Member of the Nebraska Legislature from the 4th district
- In office January 8, 1975 – January 5, 1983
- Preceded by: Richard Fellman
- Succeeded by: Gary Hannibal

Personal details
- Born: November 12, 1937 (age 88) Omaha, Nebraska
- Party: Republican
- Spouse: Jan Stoney
- Children: 1 (Todd)
- Education: University of Omaha
- Occupation: Insurance executive

= Larry Stoney =

American politician

Larry D. Stoney (born November 12, 1937) is a Republican politician and insurance company executive from Nebraska who served as a member of the Nebraska Legislature from the 4th district from 1975 to 1983.

==Early life==
Stoney was born in Omaha, Nebraska, in 1937. He graduated from Omaha Benson High School in 1955, and from the University of Omaha in 1964. Stoney worked for Mutual of Omaha, and was the assistant director of the company's special service department.

==Nebraska Senate==
In 1974, Stoney ran to succeed State Senator Richard Fellman in the Omaha-based 4th district. He faced a crowded field of candidates, including John Hendriks, a businessman; Paul Landow, an employee at a supply company; M. Thomas Perkins, the director of a drug abuse treatment center; Barbara Hosford, an attorney; and Carlin Whitesell, an engineer. Stoney placed first in the primary, winning 29 percent of the vote, and advanced to the general election with Whitesell, who placed second with 26 percent of the vote. Stoney ultimately defeated Whitesell in the general election, winning 59–41 percent.

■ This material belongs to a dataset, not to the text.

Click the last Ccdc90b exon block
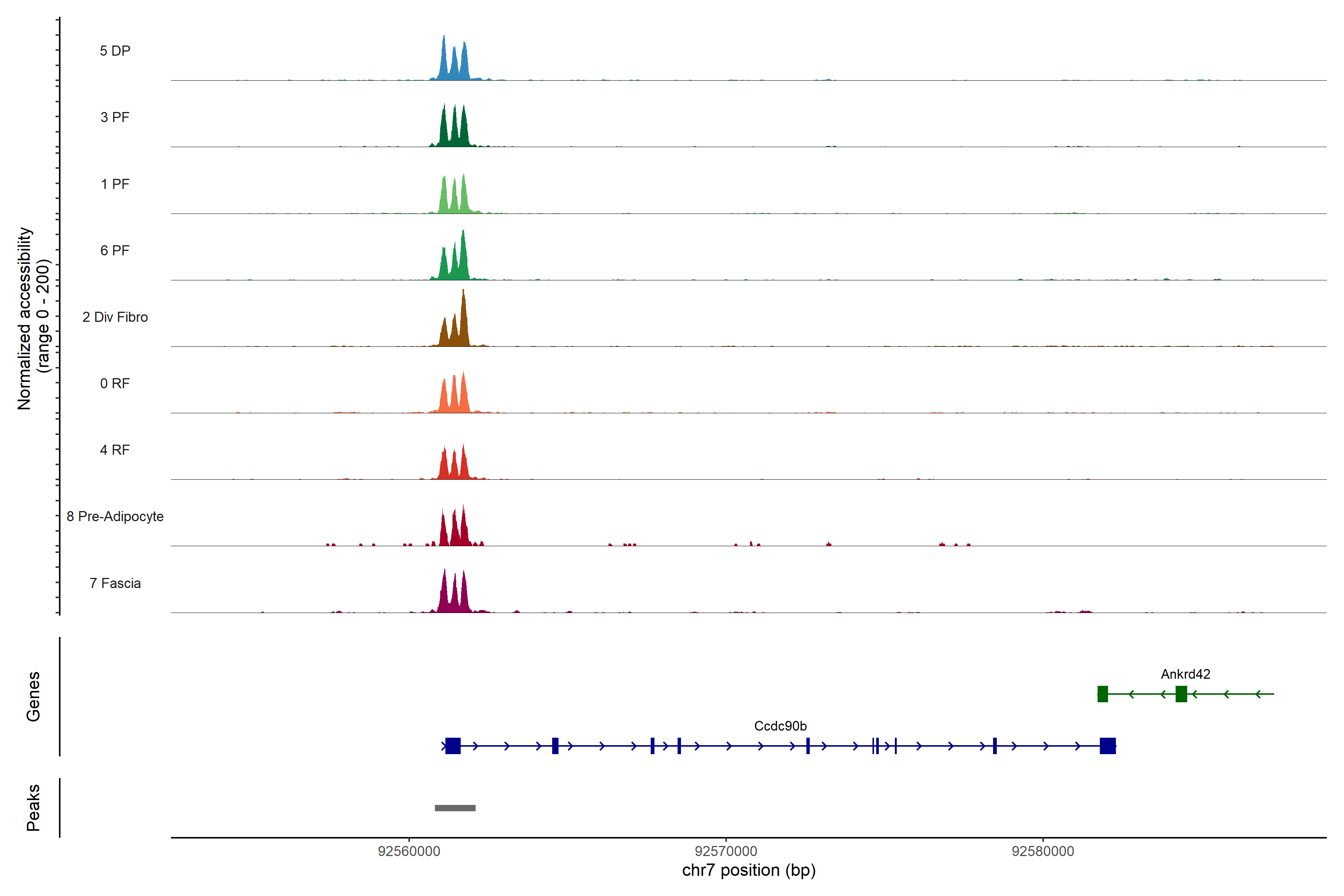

Stoney ran for re-election in 1978. He was challenged by lobbyist Carol Elrod, whose husband, Don Elrod, previously served in the legislature. In the primary election, Stoney placed first by a wide margin, winning 79 percent of the vote to her 21 percent. Stoney defeated Elrod in the general election, winning his second term, 61–39 percent.

In 1982, Stoney declined to seek re-election to a third term.

==Post-legislative career==
Following his departure from the legislature, Stoney was appointed a vice president at Mutual of Omaha. His wife, Jan Stoney, became the president of Northwestern Bell, and was the 1994 Republican nominee for U.S. Senate against Democratic Senator Bob Kerrey. They retired to Phoenix, Arizona.